Xinhua
01 Dec 2021, 21:35 GMT+10
NEW YORK, Dec. 1 (Xinhua) -- Years of delays and billions in overruns have presented a dismal history of the infrastructure sector of the United States, which is expected to last, or even deteriorate to say the worst, in the coming years, reported The New York Times last week.
"As the nation sets out on a national spending spree fueled by the 1.2 trillion U.S. dollars infrastructure bill signed by President Joe Biden this month, the job ahead carries enormous risks that the projects will face the same kind of cost, schedule and technical problems that have hobbled ambitious efforts from New York to Seattle, delaying benefits to the public and driving up the price tag that taxpayers ultimately will bear," said the report.
The 1.2 trillion dollars package has bold goals, directing the majority of 500 billion dollars to highways, 39 billion dollars to urban transit, 65 billion dollars to broadband projects and 73 billion dollars to electrical grids, among other items.
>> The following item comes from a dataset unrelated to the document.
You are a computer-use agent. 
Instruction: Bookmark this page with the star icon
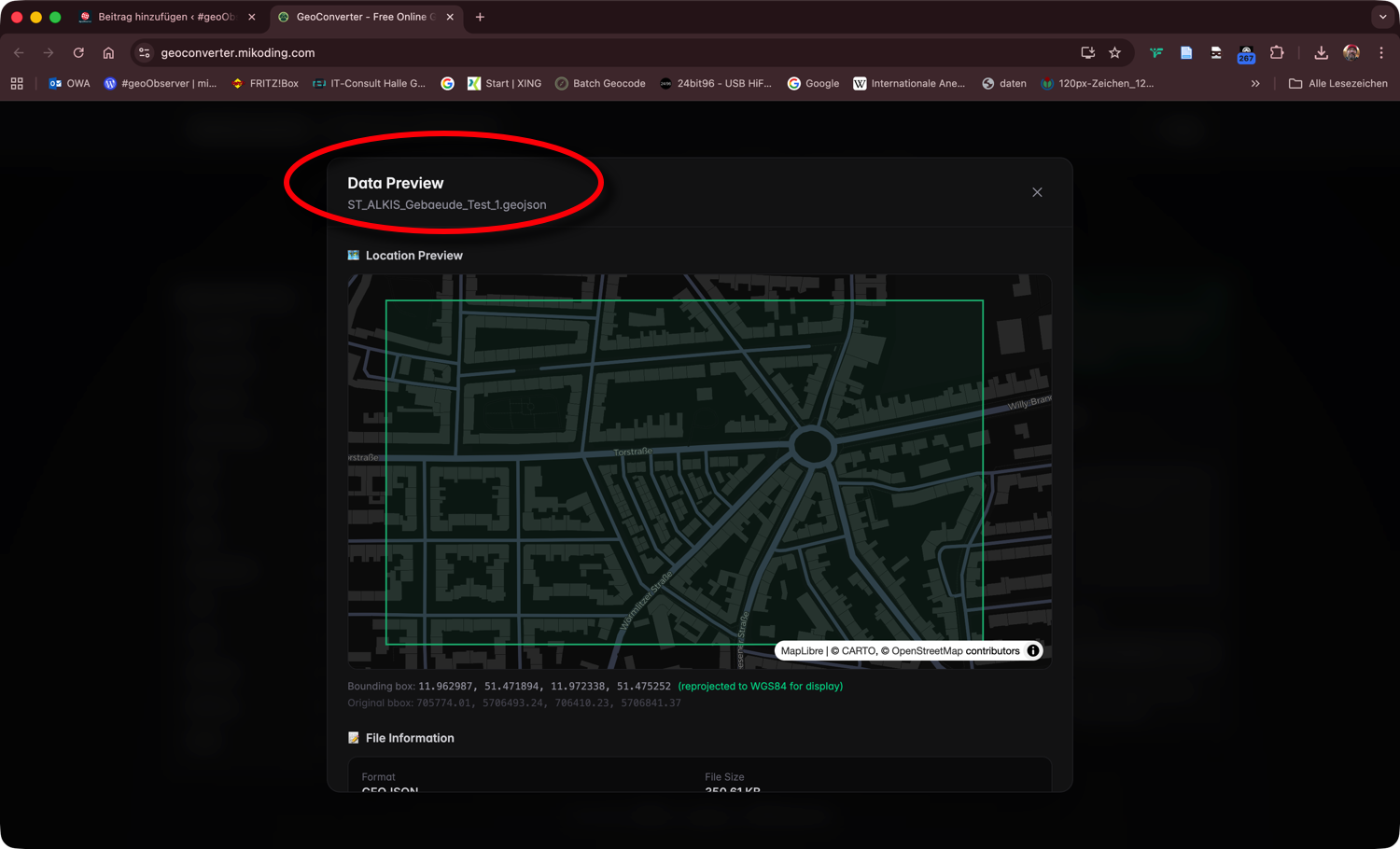(1114, 53)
However, "even with the new infusion of money, analysts say it will be tough to ramp up infrastructure progress as swiftly as envisioned in the current timetable," the report stressed.
"Agencies have less internal technical talent. Legal challenges have grown stronger under state and federal environmental laws. And spending on infrastructure as a fraction of the economy has shrunk, giving local agencies less experience in modern practices," the report listed several major reasons behind its apparent pessimism.
Meanwhile, the construction industry is facing sharply growing costs for steel products, up by 142 percent in the last 12 months, and other key materials. Shortages of skilled labor are worsening, exacerbated by COVID-19-induced retirements, it added.